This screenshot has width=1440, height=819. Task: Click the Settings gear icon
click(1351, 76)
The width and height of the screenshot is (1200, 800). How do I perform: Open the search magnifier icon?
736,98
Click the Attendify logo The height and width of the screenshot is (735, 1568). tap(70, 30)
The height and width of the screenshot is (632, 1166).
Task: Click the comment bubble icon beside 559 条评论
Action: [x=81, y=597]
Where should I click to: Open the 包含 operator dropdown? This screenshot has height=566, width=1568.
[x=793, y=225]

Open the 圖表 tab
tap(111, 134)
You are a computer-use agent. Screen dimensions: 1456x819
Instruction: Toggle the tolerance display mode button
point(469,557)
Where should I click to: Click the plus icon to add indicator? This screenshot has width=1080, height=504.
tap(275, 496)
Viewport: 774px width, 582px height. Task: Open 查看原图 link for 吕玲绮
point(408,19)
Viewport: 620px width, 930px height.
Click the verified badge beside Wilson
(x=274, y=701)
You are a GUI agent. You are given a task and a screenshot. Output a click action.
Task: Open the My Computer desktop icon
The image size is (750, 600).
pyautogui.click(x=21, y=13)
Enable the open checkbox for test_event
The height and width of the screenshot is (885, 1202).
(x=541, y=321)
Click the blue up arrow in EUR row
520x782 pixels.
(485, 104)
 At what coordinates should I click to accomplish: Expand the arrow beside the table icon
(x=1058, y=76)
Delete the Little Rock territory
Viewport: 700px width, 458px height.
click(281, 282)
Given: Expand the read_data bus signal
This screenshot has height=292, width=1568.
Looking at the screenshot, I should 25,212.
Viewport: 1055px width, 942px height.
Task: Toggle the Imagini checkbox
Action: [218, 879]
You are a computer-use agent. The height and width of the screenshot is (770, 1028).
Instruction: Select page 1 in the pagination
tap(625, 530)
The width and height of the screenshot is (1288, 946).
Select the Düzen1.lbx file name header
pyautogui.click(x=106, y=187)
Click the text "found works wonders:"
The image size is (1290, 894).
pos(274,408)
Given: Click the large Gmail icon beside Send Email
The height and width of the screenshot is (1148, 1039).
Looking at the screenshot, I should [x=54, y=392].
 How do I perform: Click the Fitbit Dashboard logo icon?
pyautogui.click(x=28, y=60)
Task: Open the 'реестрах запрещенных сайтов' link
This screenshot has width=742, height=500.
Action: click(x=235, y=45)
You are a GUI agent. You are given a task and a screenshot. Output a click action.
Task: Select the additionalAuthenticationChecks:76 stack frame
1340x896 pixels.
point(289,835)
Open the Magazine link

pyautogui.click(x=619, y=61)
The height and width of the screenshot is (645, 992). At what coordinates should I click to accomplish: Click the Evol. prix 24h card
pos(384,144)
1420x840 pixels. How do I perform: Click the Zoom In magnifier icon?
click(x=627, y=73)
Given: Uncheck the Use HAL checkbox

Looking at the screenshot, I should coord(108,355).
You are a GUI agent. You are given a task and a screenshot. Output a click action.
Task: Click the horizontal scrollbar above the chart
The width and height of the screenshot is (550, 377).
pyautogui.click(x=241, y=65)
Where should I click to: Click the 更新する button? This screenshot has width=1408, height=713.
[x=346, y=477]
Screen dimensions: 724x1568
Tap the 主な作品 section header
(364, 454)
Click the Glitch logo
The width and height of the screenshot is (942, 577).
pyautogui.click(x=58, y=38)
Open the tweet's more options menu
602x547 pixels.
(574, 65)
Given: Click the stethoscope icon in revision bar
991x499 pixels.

——————

## PROBLEM DETAILS
Starting at the beginning of the items and stopping after the line that contains "point(469,557)", copy those lines again, swapping "Settings" for "Preferences" and leaving everything else unchanged.

## EXERCISE SOLUTION
This screenshot has width=1440, height=819. Task: Click the Preferences gear icon
click(1351, 76)
The width and height of the screenshot is (1200, 800). How do I perform: Open the search magnifier icon?
736,98
Click the Attendify logo The height and width of the screenshot is (735, 1568). tap(70, 30)
The height and width of the screenshot is (632, 1166).
Task: Click the comment bubble icon beside 559 条评论
Action: [x=81, y=597]
Where should I click to: Open the 包含 operator dropdown? This screenshot has height=566, width=1568.
[x=793, y=225]

Open the 圖表 tab
tap(111, 134)
You are a computer-use agent. Screen dimensions: 1456x819
Instruction: Toggle the tolerance display mode button
point(469,557)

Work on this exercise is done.